It’s not the first we’ve heard from Brandon Boykin post-Eagles, but he sat down with his thoughts and put them into more measured responses in writing over at the Player’s Tribune. There’s more to this than “[he] doesn’t understand grown men of our culture.”
Boykin starts by talking about how found out he was traded:
I was playing well year after year and not getting rewarded with more playing time, which was frustrating, but at the end of the day, Chip Kelly likes long-bodied corners, and I’m 5-foot-10. I can do everything I can on the field and my impact and my numbers could be great, but I can’t change my height. That’s what was holding me back in that system. So in the back of my mind, I kind of saw it coming.
I went upstairs and saw Chip. We went into his office and he closed the door.
“What did you trade me for?” I said.
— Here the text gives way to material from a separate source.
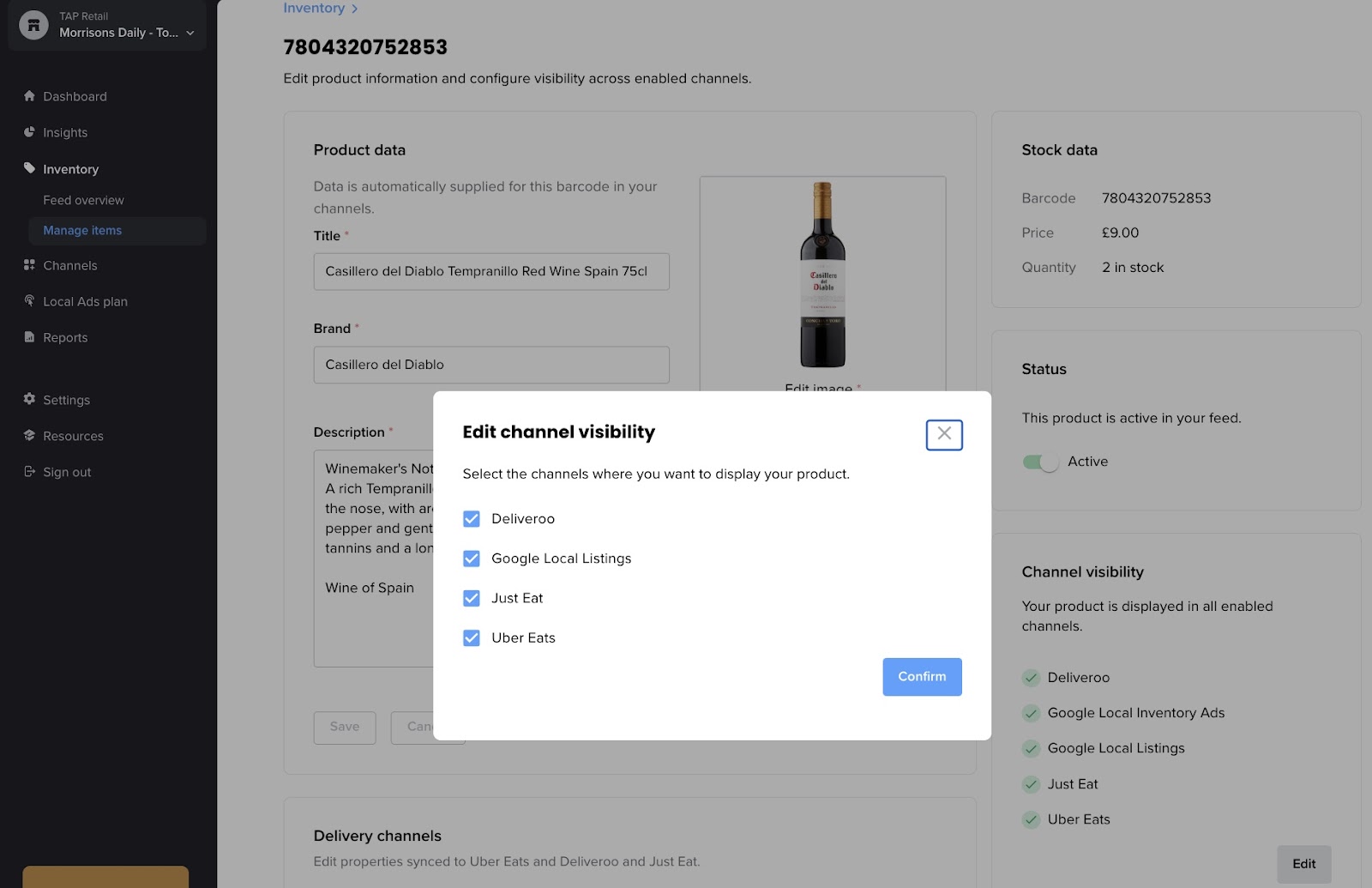
Task: Click the Resources stack icon
Action: tap(29, 436)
It was less of a “why” question and more about what they got in return, but I guess I wanted to know both.
He said the Steelers had been trying to get me for a while, but he kept turning down their trade offers. That day, as I was taking the field for conditioning tests, the Steelers called again, this time, offering a conditional fifth-round pick for me, and he couldn’t pass it up. He told me he thought it was a great opportunity for me. I wanted a bigger role, and I’d have that chance in Pittsburgh.
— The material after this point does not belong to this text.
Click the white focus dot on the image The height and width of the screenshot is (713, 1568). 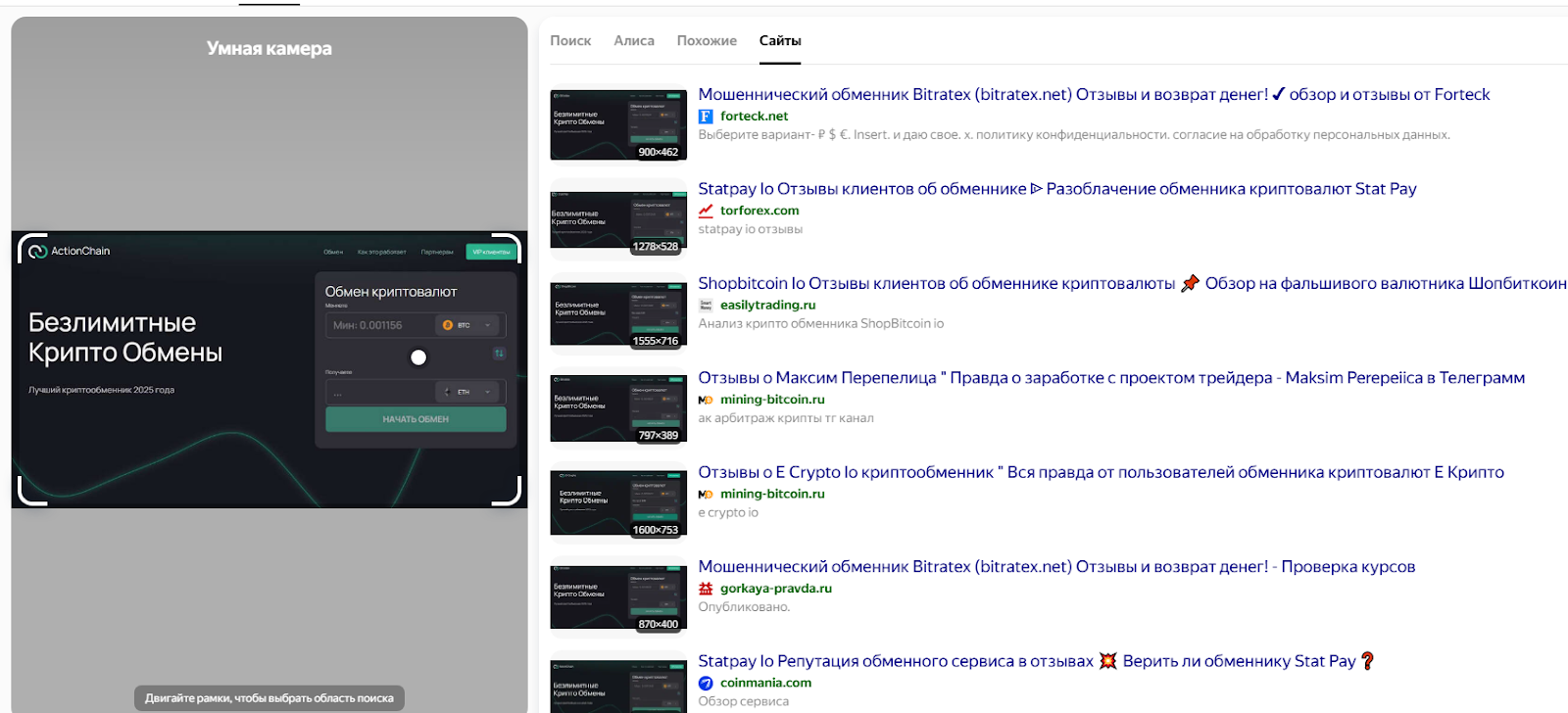pyautogui.click(x=418, y=357)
There was a lot I wanted to say, but I didn’t say it. It’s nothing personal against Chip, it’s just that it hurts when anybody tells you they don’t want you.
“Alright,” I said before a long pause. “… Cool.”
He spends a majority of the second half of the piece talking about his new team, the “Steeler way,” and his future. But he does stop to clarify, again, those things he said about Chip:
“You may have heard about the comments I made on my way out of Philly — comments that got taken a bit out of context. I have no ill will towards Chip, and definitely none towards the Eagles. Chip’s job is to build the best football team he can build — a team with players that fit his system and his vision to be competitive on the field — and I wasn’t a part of that vision. There’s not much more to it than that. That’s the NFL.”
Again, super sorry about what he said, he didn’t really mean it that way, and everything is cool. Cool?
The now black-and-yellow clad backup can’t say enough good things about Eagles fans:
“The thing I’ll miss most about Philly is the fans. We were 4-12 my rookie year, and they still packed The Linc for every single game and made it one of the loudest, craziest stadiums in the NFL … add in the fact that Philly was a great place to live and the whole city embraced me from the moment I got there, and I couldn’t have picked a better place to start my career. I loved every minute I spent there.”
We really dug you here too, and if you blow up and start doing really well across the state – even with limited play – you’ll remain a popular topic on sports talk radio. Really, isn’t that all you could ask for?